Exercise prompt: In the data below, find every line that has the string "agent", and copy it.

Screenshot grounding data:
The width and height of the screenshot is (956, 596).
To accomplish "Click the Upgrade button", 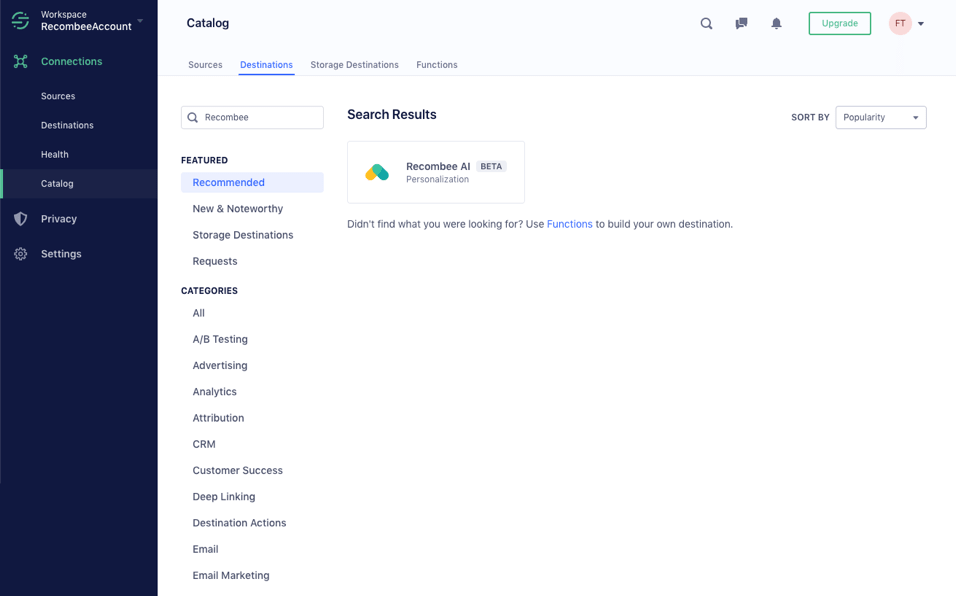I will point(840,23).
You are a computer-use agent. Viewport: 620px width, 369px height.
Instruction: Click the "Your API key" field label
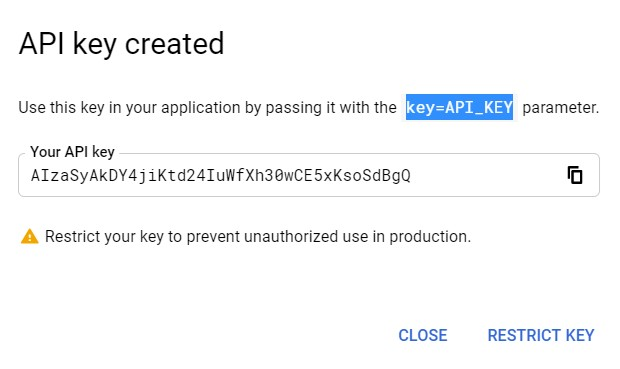pos(72,152)
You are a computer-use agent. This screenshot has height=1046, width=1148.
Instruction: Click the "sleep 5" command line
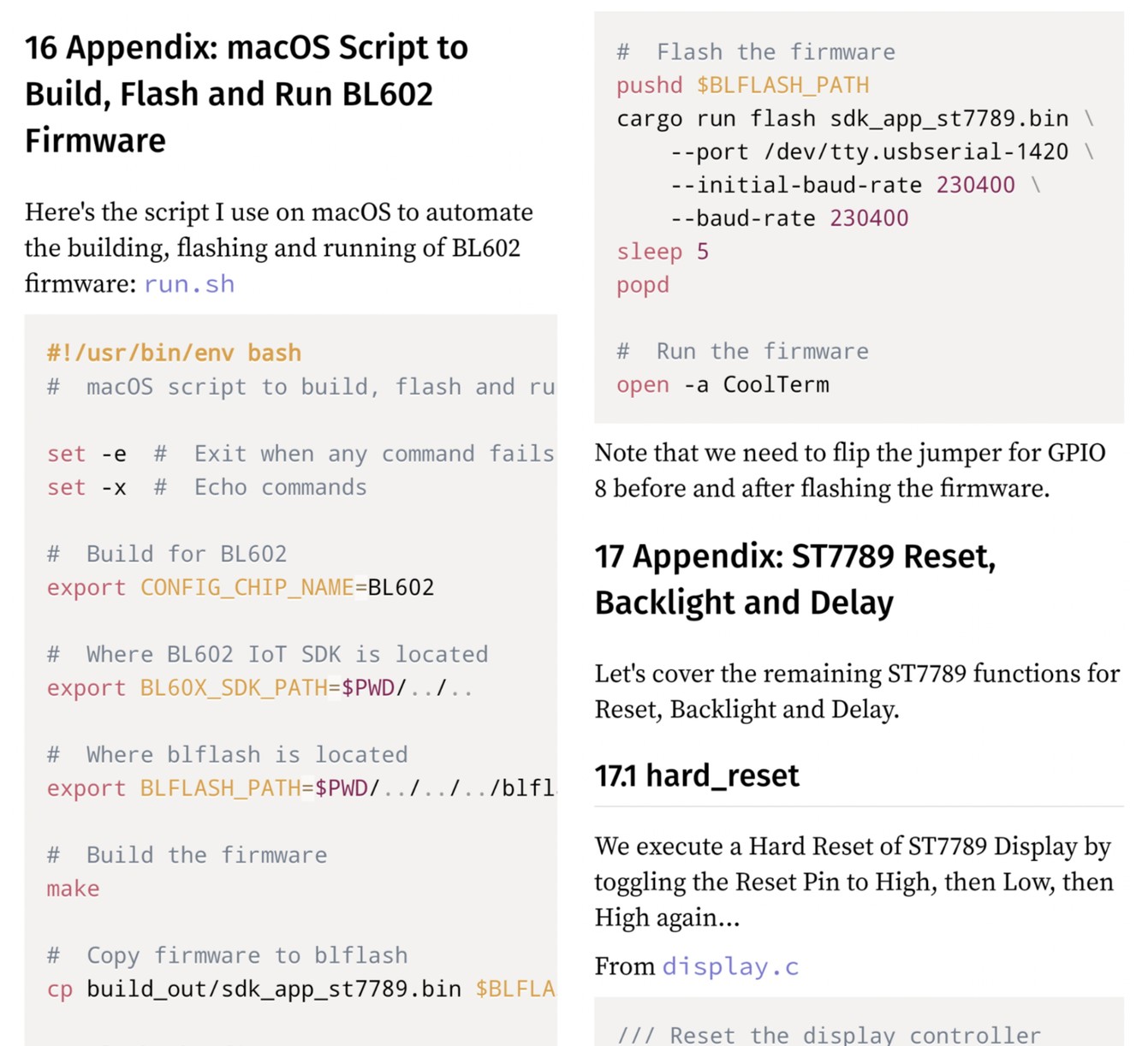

The answer:
You are a computer-use agent. Viewport: 620px width, 369px height.
You are a computer-use agent. This screenshot has height=1046, width=1148.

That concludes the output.